Ce que je veux dire, c'est ceci: Nous nous trouvons dans une situation où l'un de nos anciens collègues, Kenny Chiu, n'est plus là, et où il existe des preuves évidentes de mésinformation. Nous savons également que 11 personnes ont été aidées, volontairement ou semi volontairement — ce ne sont pas mes mots, mais ceux d'un rapport — par des États hostiles. Je paraphrase ici.
Lorsque le premier ministre ou Élections Canada est au courant de la situation, il est évident que l'absence d'action de leur part propage la chose même sur laquelle nous devrions braquer les projecteurs, n'est-ce pas?
Cette question me tient tellement à cœur. Je suis d'accord pour dire que les fonctionnaires et les hommes politiques doivent respecter des normes extrêmement strictes en matière de désinformation, afin d'expliquer ce qui s'est passé ou lorsque des informations erronées n'ont peut-être pas été clarifiées pour le public d'une manière qui garantisse la confiance.
Je pense que nous sommes sur la même longueur d'onde. Je pense que c'est très important pour la confiance du public…
Ce que je veux dire, c'est que lorsque le gouvernement dispose d'informations, il doit agir. Lorsqu'il n'agit pas, non seulement il laisse tomber les personnes qui ont bâti leur vie en se présentant aux élections, mais il dénigre et dégrade la démocratie même que nous sommes censés défendre ici.
Je ne vais pas utiliser mon temps de parole de manière partisane pour essayer de creuser. Je ne considère aucun d'entre vous comme un témoin hostile ni comme un témoin dont on a besoin pour atteindre des objectifs politiques. En fait, j'ai une vraie question à poser. Je vais essayer de détourner la question de la politique canadienne vers la politique américaine afin de ne pas avoir l'impression d'agir de manière partisane.

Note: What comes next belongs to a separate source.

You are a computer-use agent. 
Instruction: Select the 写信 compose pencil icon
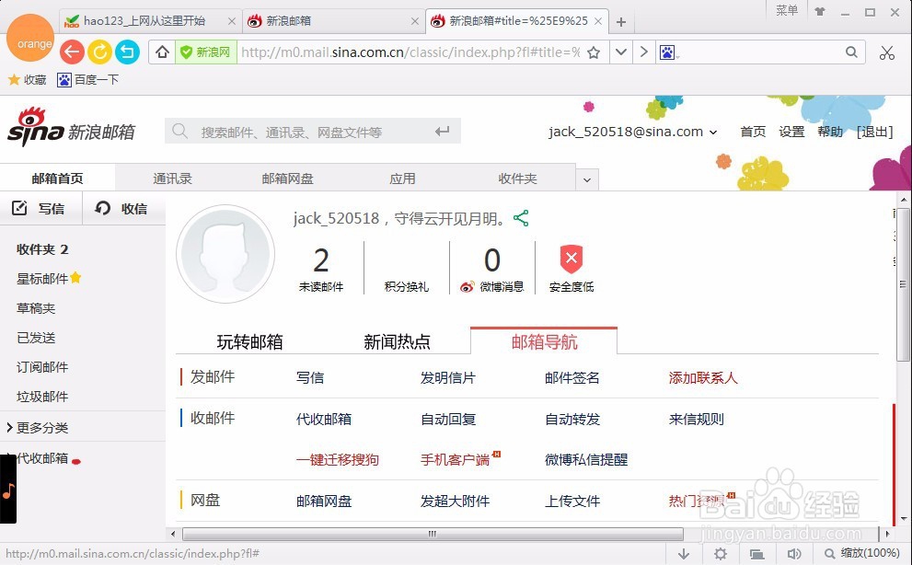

Donald Trump est probablement l'un des plus grands menteurs au monde. Donald Trump, par exemple, a déclaré qu'il avait gagné les élections de 2020 et qu'elles étaient truquées.
Quand j'en viendrai à ma question, vous comprendrez où je veux en venir. Je veux comprendre d'où vient la mésinformation.
Ce commentaire général n'est certainement pas vrai, mais il peut, pour une raison quelconque dans sa tête, croire qu'il est vrai. Cependant, lorsqu'il affirme que les machines de Dominion Voting ont interverti les votes, lorsqu'il prétend qu'en Géorgie, un certain nombre de personnes qui ont voté étaient mortes, ce qu'il sait être faux, et lorsqu'il commence à prétendre que les gens dans les bureaux de vote prenaient des boîtes et en sortaient des bulletins alors qu'ils se distribuaient des bonbons, c'est là que l'on entre vraiment dans la désinformation, car il s'agit d'un mensonge direct.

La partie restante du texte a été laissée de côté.